GOAL: Please duplicate the items below, starting with the line that contains "Image resolution: width=867" and going on through the last line of the items. Leave the pictures out of your copy.

MATERIAL SUPPLIED:
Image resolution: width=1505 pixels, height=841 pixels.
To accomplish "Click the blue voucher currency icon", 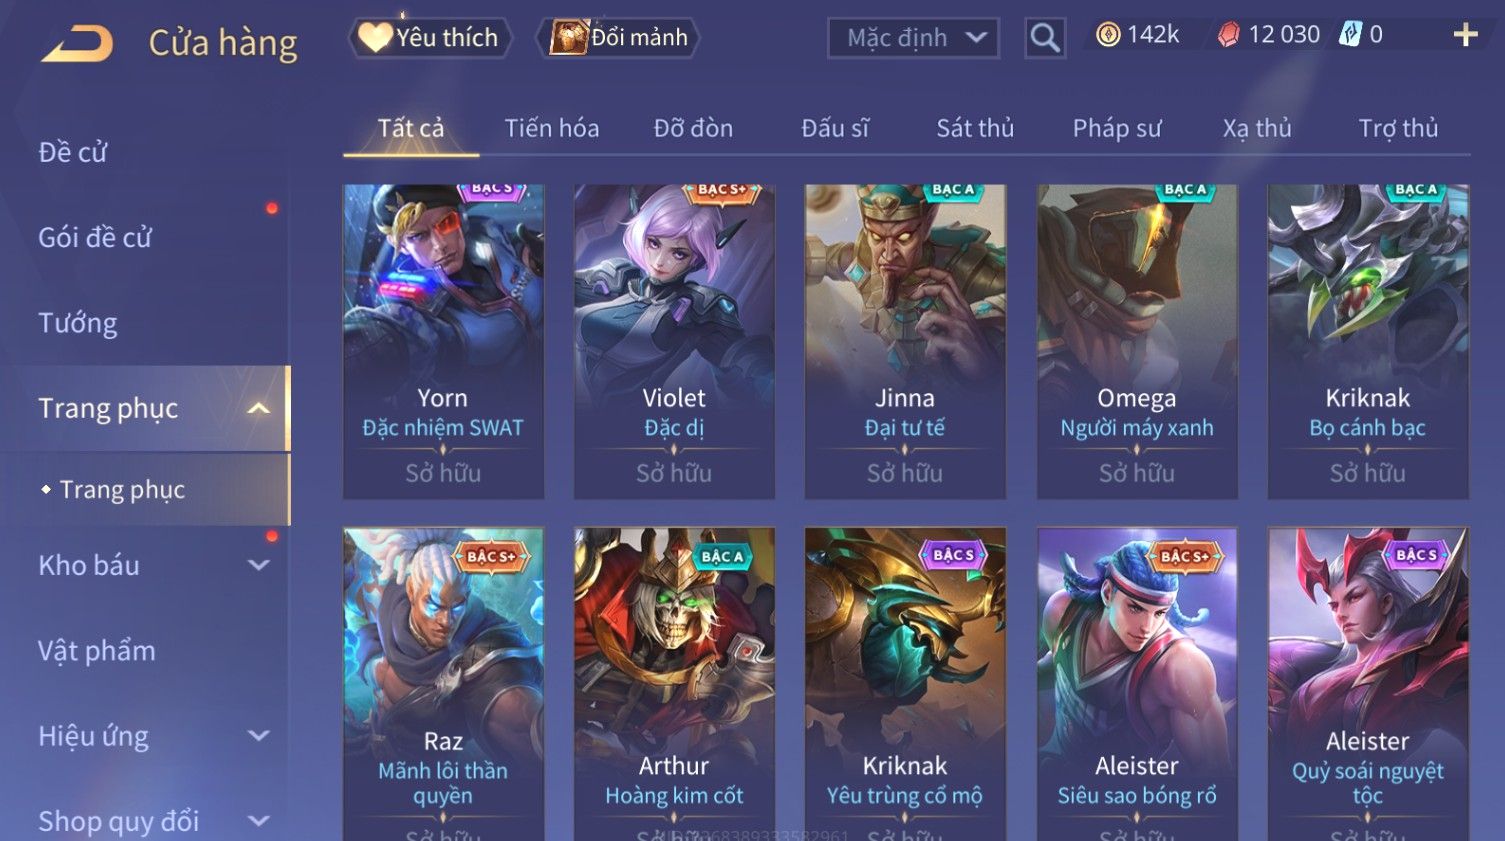I will point(1350,34).
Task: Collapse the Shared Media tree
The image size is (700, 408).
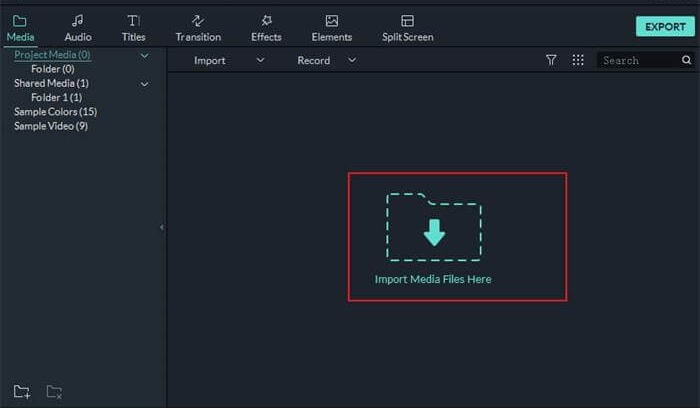Action: [x=145, y=84]
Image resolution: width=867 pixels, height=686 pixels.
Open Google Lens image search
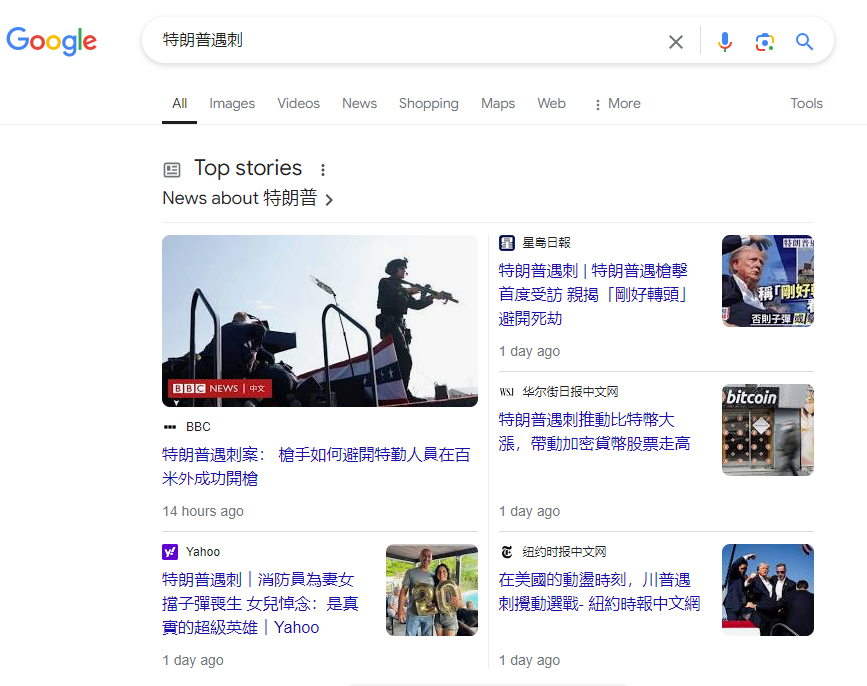[765, 42]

PROBLEM SOLUTION:
Image resolution: width=867 pixels, height=686 pixels.
Open Google Lens image search
[765, 42]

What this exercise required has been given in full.